### [Page extract]
════════
Are you Kind, or Just Weak?

How to be kind without sacrificing self-respect

Joshua Press
6 min readMay 6, 2023
Photo by Ameer Basheer on Unsplash

In the shows and films we watch there is a common political situation where a benevolent leader must brutally and publicly punish a person for a crime, or lose their credibility and authority over their people.

The leader reluctantly carries out the brutal punishment, as not doing so entails significantly more risk. The leader, if they are to be successful, must maintain their image of dominance at the expense of some kindness, or the rule of law and respect for them as a leader will vanish.

While this may only be acting and writing, we can follow and understand the logic of the predicament easily. Machiavelli once advised that in a situation where it is not possible to be both feared and loved, it is better to be feared, because love alone is not reliable enough for a people to be disciplined.

“Love endures by a bond which men, being scoundrels, may break whenever it serves their advantage to do so; but fear is supported by the dread of pain, which is ever present.”

— Niccolò Machiavelli

Sometimes a level of kindness must be sacrificed in order to command respect. Fortunately for us, brutal punishments are not required to navigate our social interactions, but we must develop internal strength to maintain our boundaries and esteem.

In the following, I will explain why strength is necessary, and how we can be kind while maintaining respect from others.

Others will exploit you if you are kind, but weak

At the everyday interpersonal level, there is a constant tension via a social interplay of power dynamics. Kindness is not always automatically seen as a virtue. It can serve to reveal a person’s submissiveness and vulnerability — their weakness.

When this weakness is revealed, some see an opportunity to feel superior or to dominate the one that is kind. Why? Because to feel dominant is seductive. It is to feel powerful, and that gives one an irresistible sense of superiority and status.

“The more prudent course is to pursue the teachings of history-that weakness attracts aggression as the rod attracts the lightning.” — U.S. Committee on Armed Services, 1951

If you are too kind, others relax their efforts and realize they don’t have to try to impress you. They may stop treating you with proper respect, or their speech becomes lazy or cold. They know that extra effort is unnecessary. They will feel less of an obligation to you since what they sense as a lack of dominance must mean you are not a significant individual. You may be totally ignored, or they will try to use you and push your boundaries.
════════
### [Directions]
**a)** From the essay on kindness and weakness, set down the passage that begins with the words containing "At the everyday" and ends with "superiority and status.".
**b)** Translate this sentence from the essay on kindness and weakness into Spanish: "Kindness is not always automatically seen as a virtue."
**c)** Write what comes next in the essay on kindness and weakness, starting after its final sentence.
════════
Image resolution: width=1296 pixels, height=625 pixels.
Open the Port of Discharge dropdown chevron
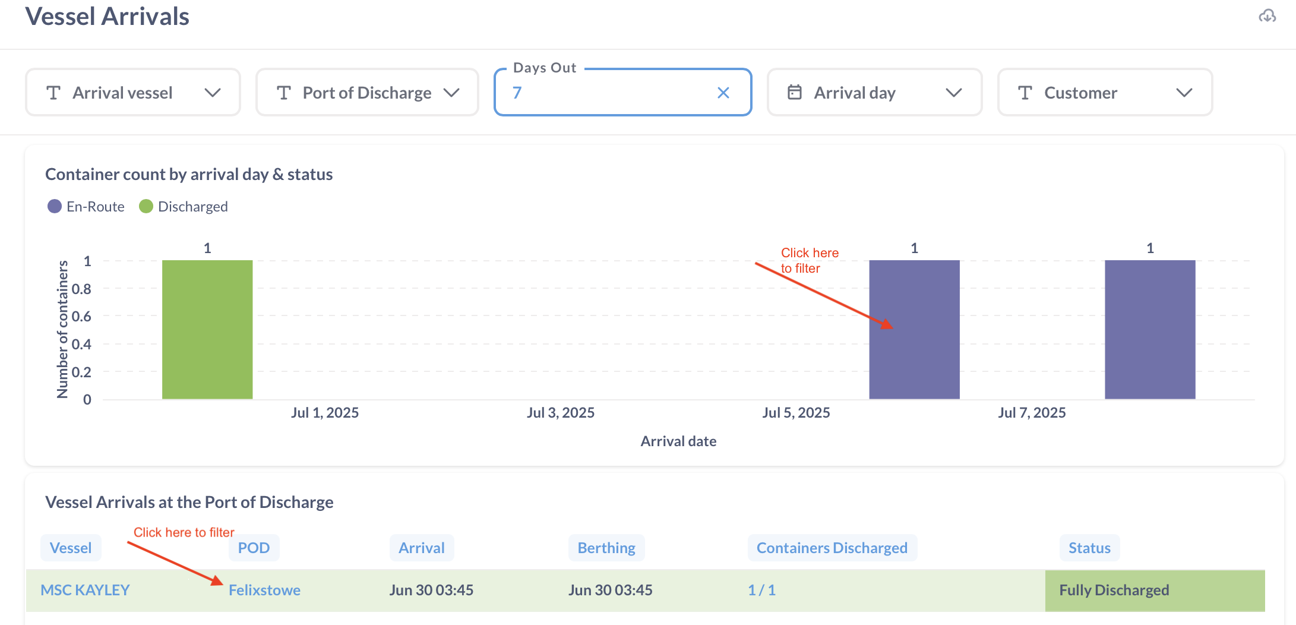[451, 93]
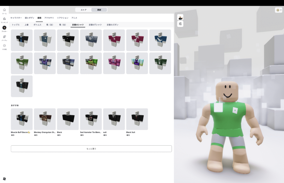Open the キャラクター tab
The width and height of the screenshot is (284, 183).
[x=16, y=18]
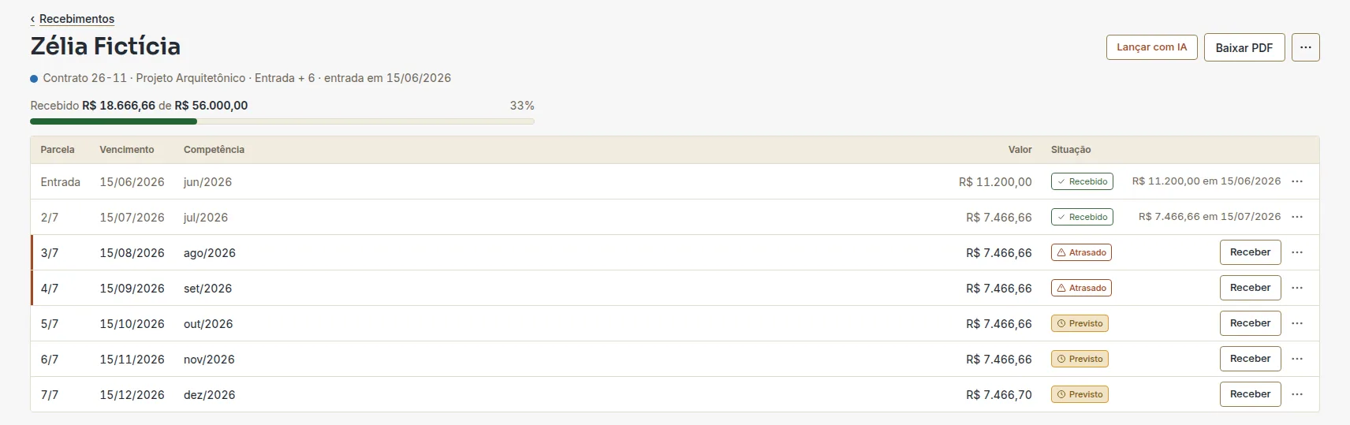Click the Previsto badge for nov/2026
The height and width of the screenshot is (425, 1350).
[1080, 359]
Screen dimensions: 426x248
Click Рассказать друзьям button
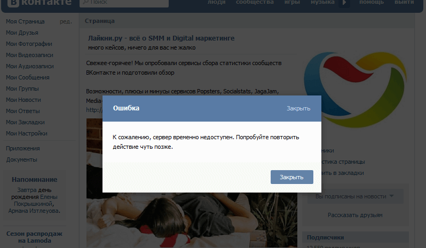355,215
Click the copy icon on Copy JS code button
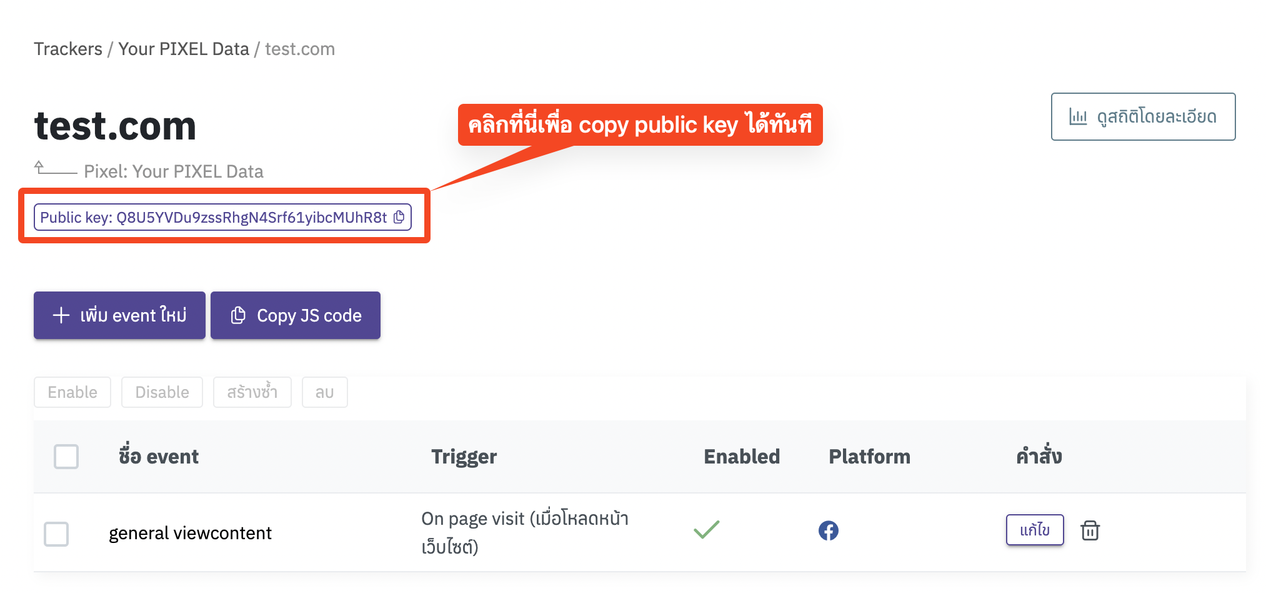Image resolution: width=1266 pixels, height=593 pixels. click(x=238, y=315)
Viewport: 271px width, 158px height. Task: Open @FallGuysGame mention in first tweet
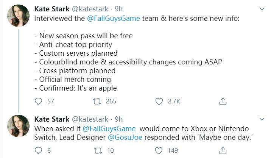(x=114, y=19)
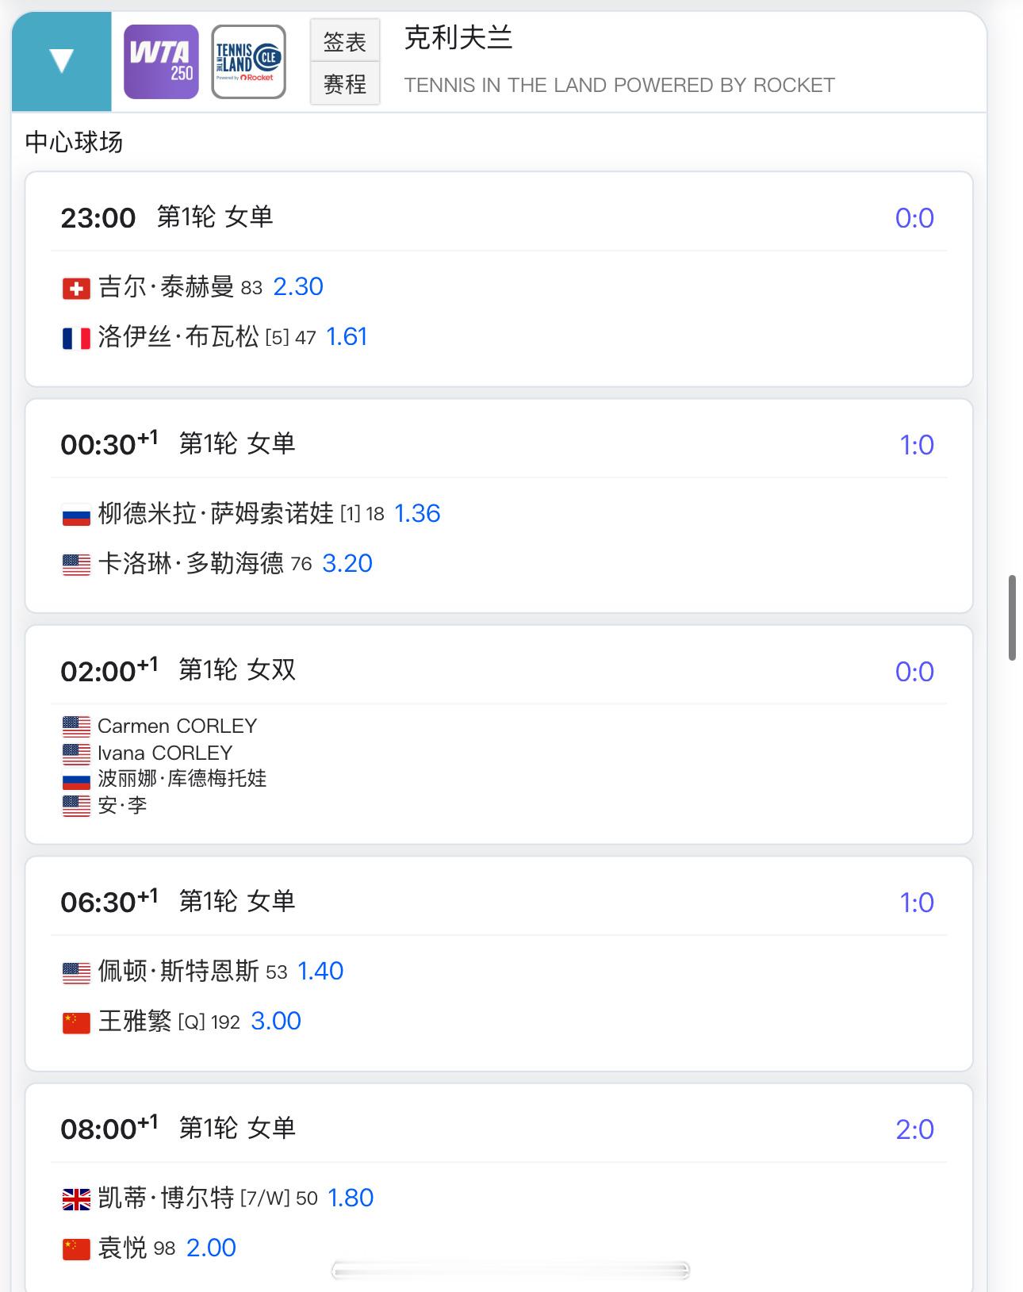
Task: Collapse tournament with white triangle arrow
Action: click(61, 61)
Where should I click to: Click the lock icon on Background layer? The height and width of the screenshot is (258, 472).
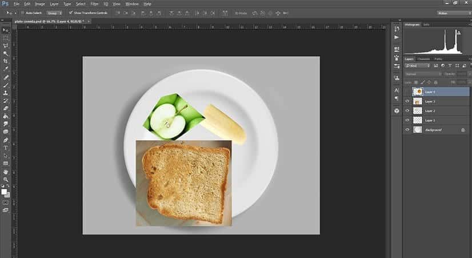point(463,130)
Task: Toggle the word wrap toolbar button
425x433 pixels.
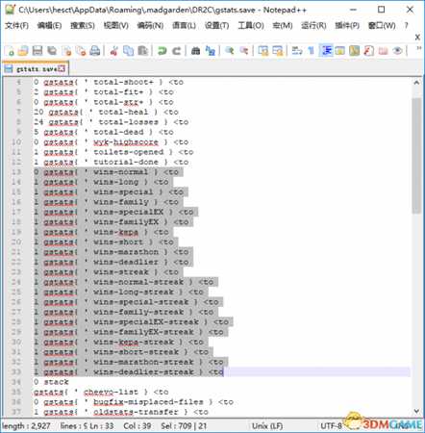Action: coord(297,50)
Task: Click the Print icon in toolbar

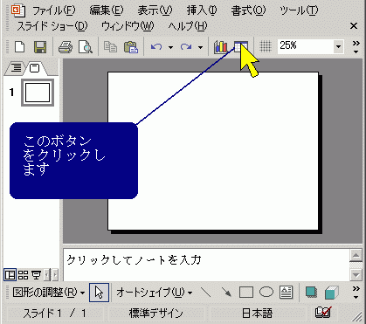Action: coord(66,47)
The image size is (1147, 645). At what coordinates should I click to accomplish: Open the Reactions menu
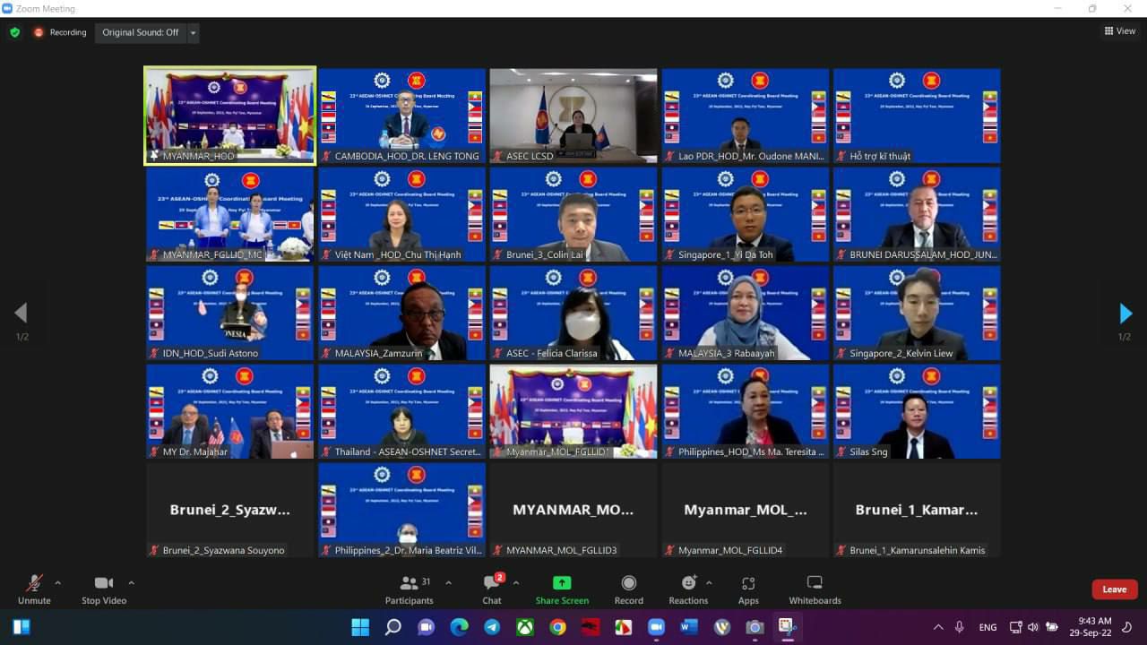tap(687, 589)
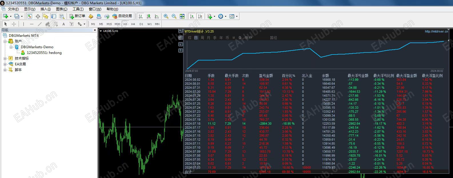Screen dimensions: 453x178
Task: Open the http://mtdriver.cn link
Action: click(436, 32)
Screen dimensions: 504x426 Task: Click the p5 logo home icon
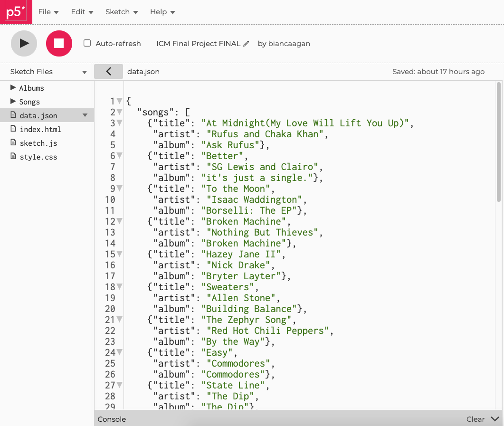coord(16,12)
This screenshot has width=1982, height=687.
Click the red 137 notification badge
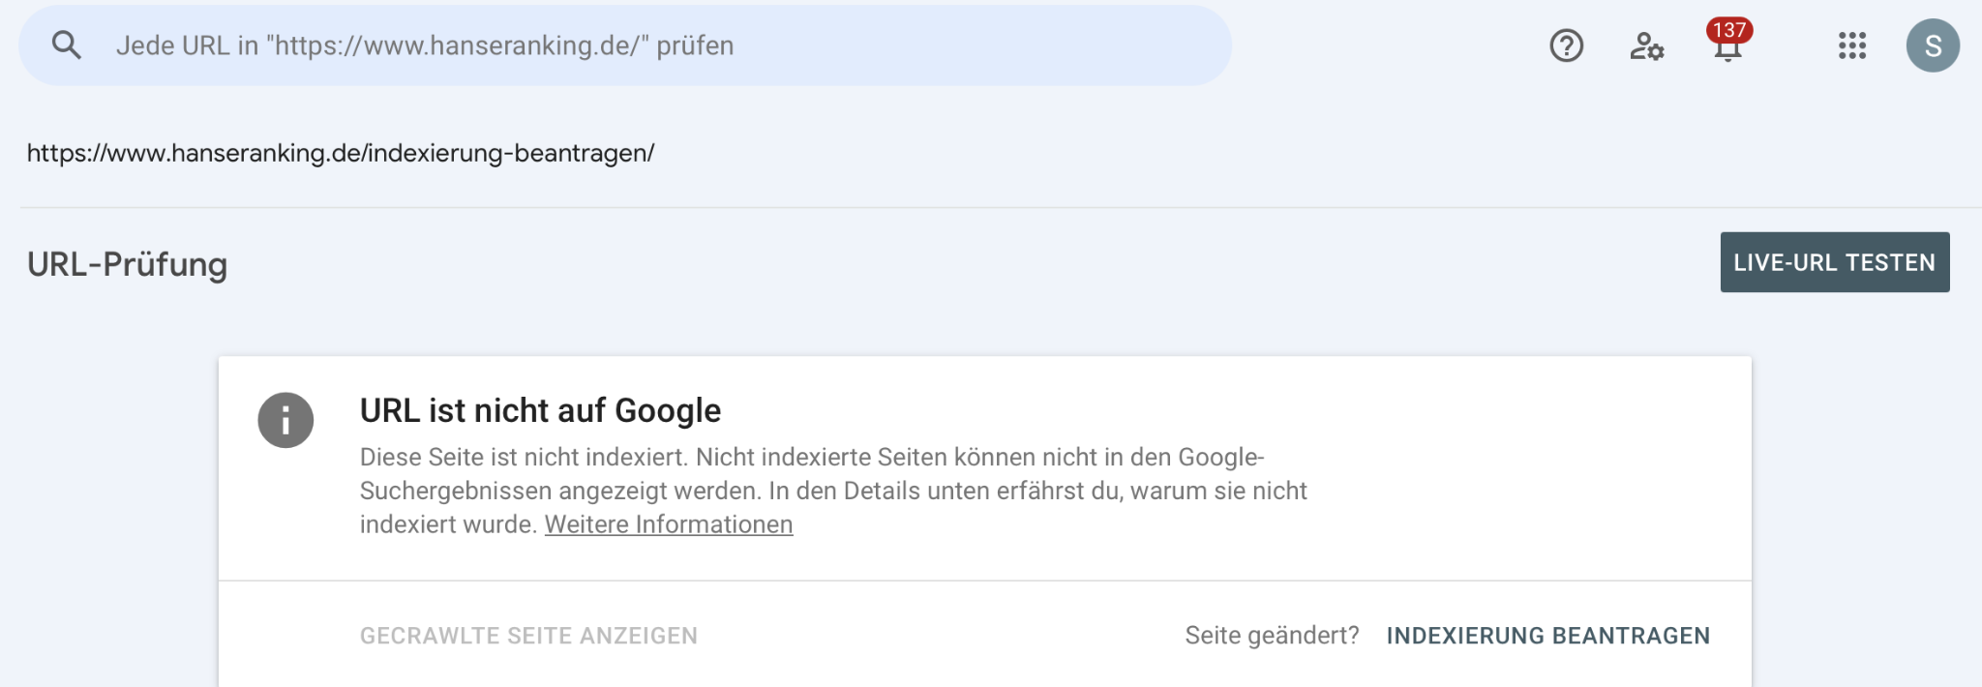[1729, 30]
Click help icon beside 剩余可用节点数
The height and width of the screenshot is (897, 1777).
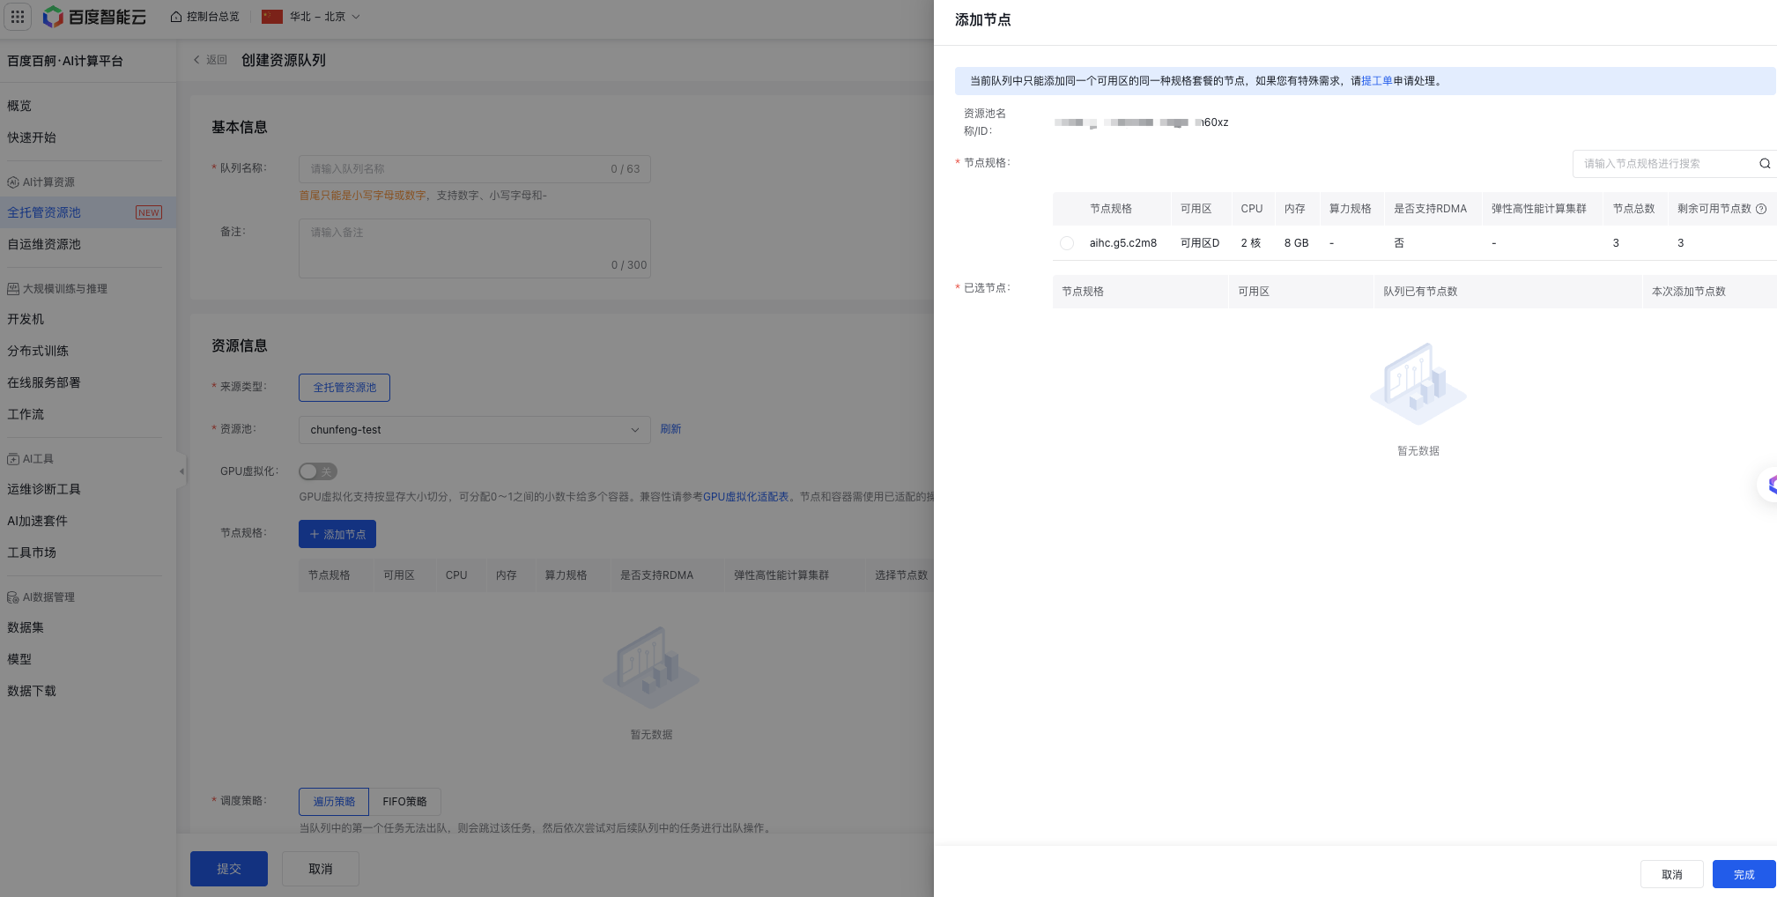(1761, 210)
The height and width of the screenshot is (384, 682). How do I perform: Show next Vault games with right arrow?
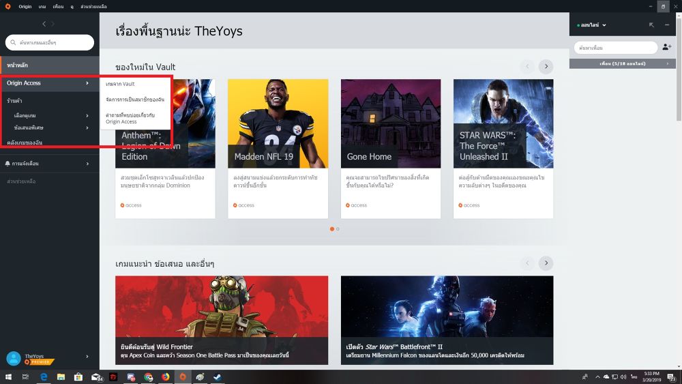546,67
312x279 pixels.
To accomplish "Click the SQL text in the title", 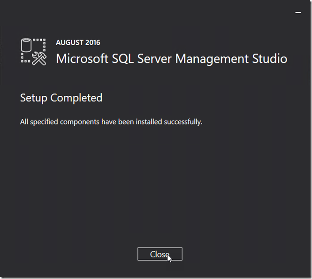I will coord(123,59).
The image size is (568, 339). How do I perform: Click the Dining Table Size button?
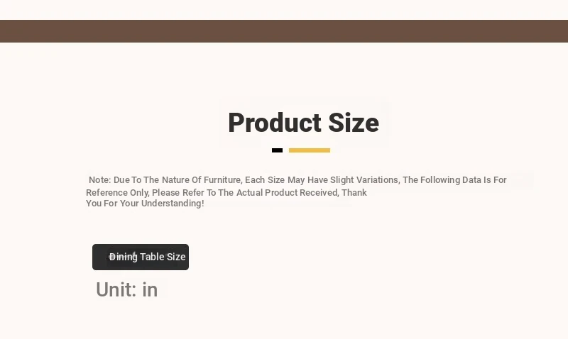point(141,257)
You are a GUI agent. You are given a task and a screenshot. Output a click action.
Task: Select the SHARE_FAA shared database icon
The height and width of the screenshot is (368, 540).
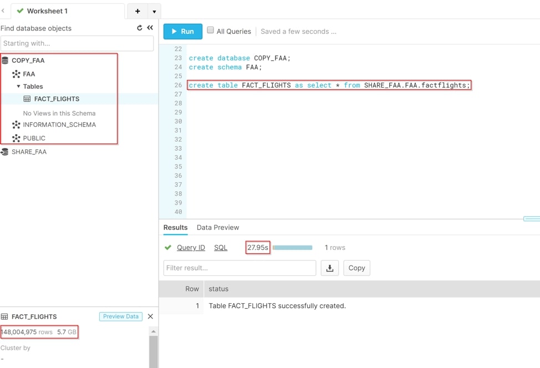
════════
### [Answers for the exercise]
**a)**
At the everyday interpersonal level, there is a constant tension via a social interplay of power dynamics. Kindness is not always automatically seen as a virtue. It can serve to reveal a person’s submissiveness and vulnerability — their weakness.

When this weakness is revealed, some see an opportunity to feel superior or to dominate the one that is kind. Why? Because to feel dominant is seductive. It is to feel powerful, and that gives one an irresistible sense of superiority and status.

**b)** La amabilidad no siempre se considera automáticamente una virtud.

**c)**
“Some people stand and move as if they have no right to the space they occupy. They wonder why others often fail to treat them with respect — not realizing that they have signaled others that it is not necessary to treat them with respect.” — Nathaniel Branden

People may also front a false friendly persona to a kind person to obscure malicious intentions. One example of this is a salesman that sees the weak and gullible as somebody to fool into making an irrational purchase, another is when emotional manipulators see your kindness as an opportunity for themselves, hijacking your empathy to foster in you an obligation to serve them.

It is better, then, for the kindly disposed to be on guard. To be trusting, kind, and naïve without boundaries and self-respect is to hold a placard saying “It is safe to exploit me”. They know you won’t fight back. Especially if they sense you need their approval.

“No one can make you inferior without your permission.”

— Eleanor Roosevelt¹

If you portray yourself as weak, others see you as less than themselves, but only because you see yourself as small. If you place others above yourself in your mind, anyone can easily become your master.

People say they want to see more kindness in the world, and yet the kind are often treated poorly. Adding to this, one study in what women find most attractive found kindness to be the outstanding trait. However, I believe this apparent desire for kindness is incomplete.

Kindness coupled with weakness is not attractive, desirable, or commanding of respect. What we really want is to see strong people being kind.

Being disrespected or used does not mean being a good person isn’t worth it

One thing that prevents the kind from becoming strong is that naïve or weak kindness is equated with being a good person.

“Of all evil, I deem you capable: Therefore, I want good from you. Verily, I have often laughed at the weaklings who thought themselves good because they had no claws.”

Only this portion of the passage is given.